Explore the workings of the music engine in more depth.
Much current music software works with recorded sound or "samples," Sampled audio loops – short, digitally recorded pieces of music – can be stacked, tuned and mixed together. With this sort of software, a user can mix and combine samples to make new combinations of prefab musical elements.
Tone Unit's music engine instead operates at a symbolic level. It analyzes and creates new patterns of notes (like a score or a chart) that are streamed to a software synthesizer during playback.
Chromat actively engages the rhythmic and harmonic patterns of particular melodies by searching for common "background" shapes from which the actual patterns might potentially have evolved.
"Evolve" in this sense refers to the largely unconscious process by which musicians and composers create musical patterns as elaborations of more basic, archetypal musical figures.
The consistent meter of much groove-based music provides a regular grid upon which nested grammatical relations bear relation to simple mathematical structures (such as cellular automata).
The algorithmic music engine behind Chromat makes use of this nested mapping of musical grammar onto simple mathematical formulas in order to analyze and generate musical material without resorting to explicit compositional strategies.
More details on the background of the software music engine can be found in this draft paper, and here (though the algorithms described there are distinct from the approach used in Chromat and Replayer).
Real-Time Music Adaptability
In the case of Chromat, user control over real-time musical output is via a color interface. The relative weight of RBG values in the user-selected color determines the weight of each respective musical input, varying the musical output as the color selection changes.
Many potential applications exist for this kind of musical morphing. A producer or composer may want to extend and interbreed short musical grooves without laboriously grinding out variations by hand. Or a producer, musician or artist may want to make game music or a sound installation, where all the possible musical results are not knowable in advance.

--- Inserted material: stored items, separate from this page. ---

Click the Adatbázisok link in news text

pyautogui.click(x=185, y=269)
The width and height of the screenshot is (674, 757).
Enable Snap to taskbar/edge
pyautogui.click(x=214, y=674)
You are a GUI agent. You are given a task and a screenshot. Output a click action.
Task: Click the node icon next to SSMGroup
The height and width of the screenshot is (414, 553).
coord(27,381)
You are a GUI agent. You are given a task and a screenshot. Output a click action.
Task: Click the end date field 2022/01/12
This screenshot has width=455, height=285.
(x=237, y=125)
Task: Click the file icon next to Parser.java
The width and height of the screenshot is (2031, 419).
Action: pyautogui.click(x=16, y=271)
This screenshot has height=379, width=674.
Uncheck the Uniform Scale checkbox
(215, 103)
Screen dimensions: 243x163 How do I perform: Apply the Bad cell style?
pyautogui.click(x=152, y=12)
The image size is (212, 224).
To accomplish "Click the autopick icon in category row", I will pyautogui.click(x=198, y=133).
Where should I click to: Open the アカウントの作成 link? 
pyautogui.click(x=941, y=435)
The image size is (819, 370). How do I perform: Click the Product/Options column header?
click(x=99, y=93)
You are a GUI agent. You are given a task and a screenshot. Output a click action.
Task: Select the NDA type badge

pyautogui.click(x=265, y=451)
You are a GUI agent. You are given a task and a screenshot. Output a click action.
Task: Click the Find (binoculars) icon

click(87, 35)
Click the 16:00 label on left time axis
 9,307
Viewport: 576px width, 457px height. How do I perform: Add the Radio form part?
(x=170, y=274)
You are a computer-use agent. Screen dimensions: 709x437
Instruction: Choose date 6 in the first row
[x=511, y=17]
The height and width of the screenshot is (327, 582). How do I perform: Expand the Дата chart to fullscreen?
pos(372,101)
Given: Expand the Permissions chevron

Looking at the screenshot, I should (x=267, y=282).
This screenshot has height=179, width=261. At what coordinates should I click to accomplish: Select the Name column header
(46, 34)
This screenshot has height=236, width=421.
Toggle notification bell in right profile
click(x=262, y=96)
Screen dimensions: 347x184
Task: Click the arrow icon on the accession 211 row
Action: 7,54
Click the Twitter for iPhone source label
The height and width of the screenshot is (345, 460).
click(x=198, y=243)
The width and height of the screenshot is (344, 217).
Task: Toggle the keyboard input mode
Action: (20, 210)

Mulit-user Music and Social Networks
The music software engine is particularly suited to multi-user scenarios, because it automatically works out real-time relationships between musical elements that would otherwise require special musical abilities (as in an improvisational jazz ensemble) or entirely predictable elements (as in a fixed musical score).
This approach points toward musical settings where more than one person introduces and steers musical content, much as occurs with speech during normal conversation. Music as a collective activity (similar to speech) becomes more possible when software can supervise musical well-formedness while allowing the participants to engage on a more intuitive level.
Within a multi-user domain, individual music streams can algorithmically compete, reorganize, and shape each other, based on real-time musical analysis and stochastic musical output. Collective user or avatar actions can create evolving musical textures, which are in turn fed back in as inputs to the next generation of musical morphing. Over time a music library could evolve as musical elements recombine and meet with approval or disapproval of the participants. The multi-user setting acts as a musical ecosystem.
Social groups themselves could form based on shared aesthetics applied to direct manipulation of music style, adding new dimensions to social networking applications. Musical tags could broadcast a continuously adapting musical identity for each user as a real-time function of location, other users, or any other parameter.
Melody has a unique function as mnemonic. Recognizable streams of music can be memorable way to "tag" a certain gesture or user interaction. When there are changes to a programmatic state, such as movement on a screen, this stream can be affected as well. Families of related music could be created for related gestures. The ability to hybridize musical tags raises the possibility of automatically generated tags for different combinations of users or elements.
Music streams could be mapped onto various time-series or alert-based data. The music would mutate in meaningful ways to convey changes in each monitored data stream. This could be useful in situations where visual attention is unnecessary, impossible or even dangerous (driving, walking). Automatically adaptable music could allow data to be monitored in multiple dimensions without the active attention required by visual monitoring or as a means to draw attention to visual data on an as-needed basis.